June 2011 Issue
June 01, 2011

Tax cap does not provide real tax relief

Author: Betsy Sandberg
Source: NYSUT United

A lower-Hudson contingent of NYSUT members applauded Assemblywoman Ellen Jaffee during a Committee of 100 advocacy meeting for standing against irresponsible tax cap proposals.

"The bottom line is public education is being threatened and we thank you for what you're doing," said Donna Ramundo of the Nyack TA.

"We do need property tax relief but a cap doesn't provide it," Jaffee said.

Two hours later the Suffern Democrat stood with a tax reform coalition decrying property tax cap proposals as a "sound bite, not sound policy."

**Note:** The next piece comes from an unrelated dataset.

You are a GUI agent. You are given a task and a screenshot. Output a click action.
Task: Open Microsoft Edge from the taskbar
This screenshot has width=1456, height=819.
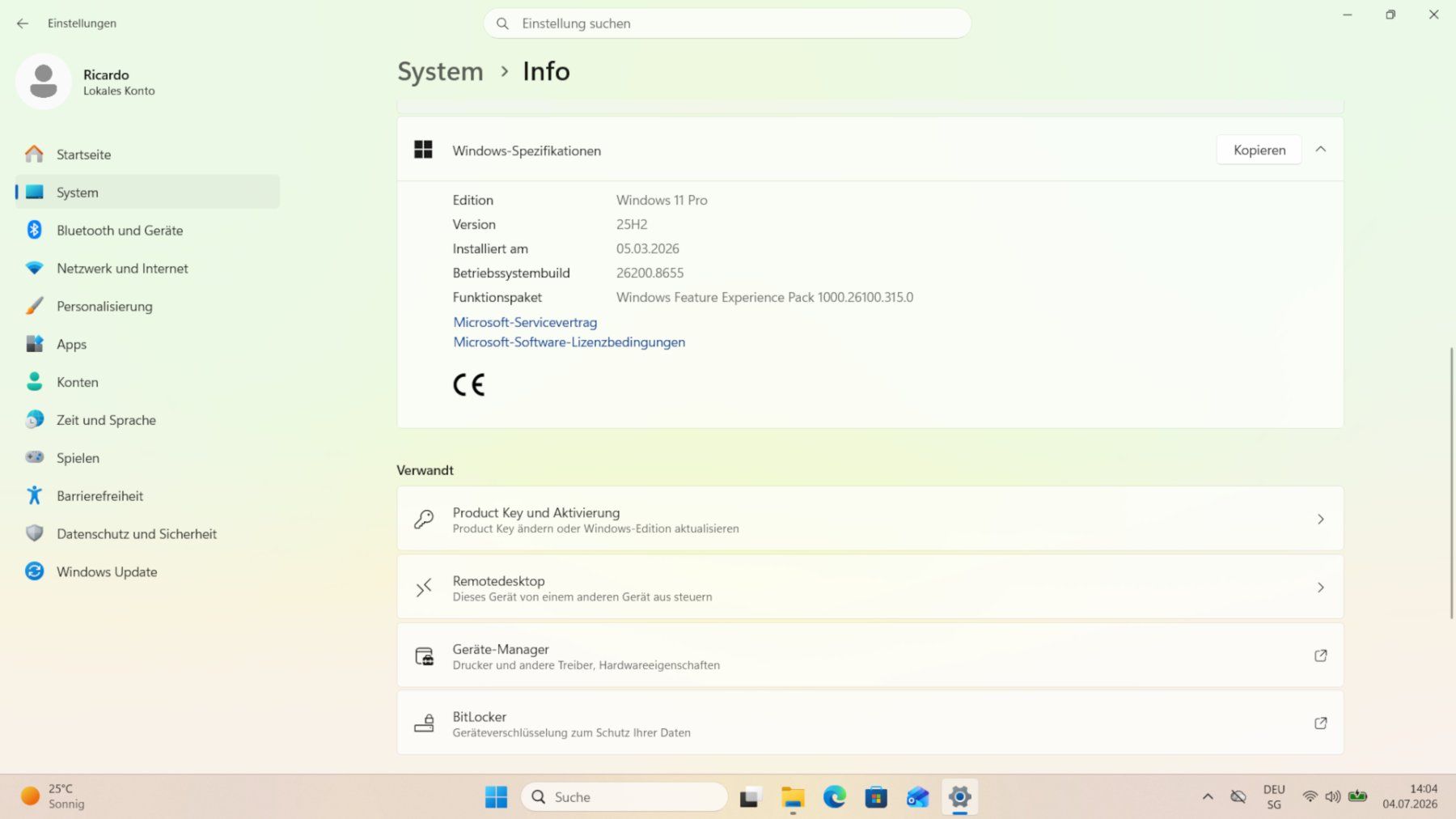[x=834, y=797]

NYSUT is asking lawmakers to link property taxes to individual income in the form of a circuit breaker as a much better way to provide real tax reform. Gov. Andrew Cuomo's tax cap proposal would limit the growth in property-tax levies to 2 percent or the rate of inflation, whichever is lower, which could mean a 0 percent cap. Taxes needed to support voter-approved capital expenditures would be excluded from the cap; and Buffalo, New York City, Rochester, Syracuse and Yonkers districts would be exempt.

Others who oppose a cap include New Yorkers for Fiscal Fairness, the League of Women Voters, the New York State Property Tax Reform Coalition and a number of county lawmakers. The New York state conference of the NAACP opposes the tax cap because it would harm progress made in ending the achievement gap, a position NYSUT shares.

Cuomo is going across the state pushing hard for a cap; Assembly Speaker Sheldon Silver has promised that the Assembly will consider some form of tax cap.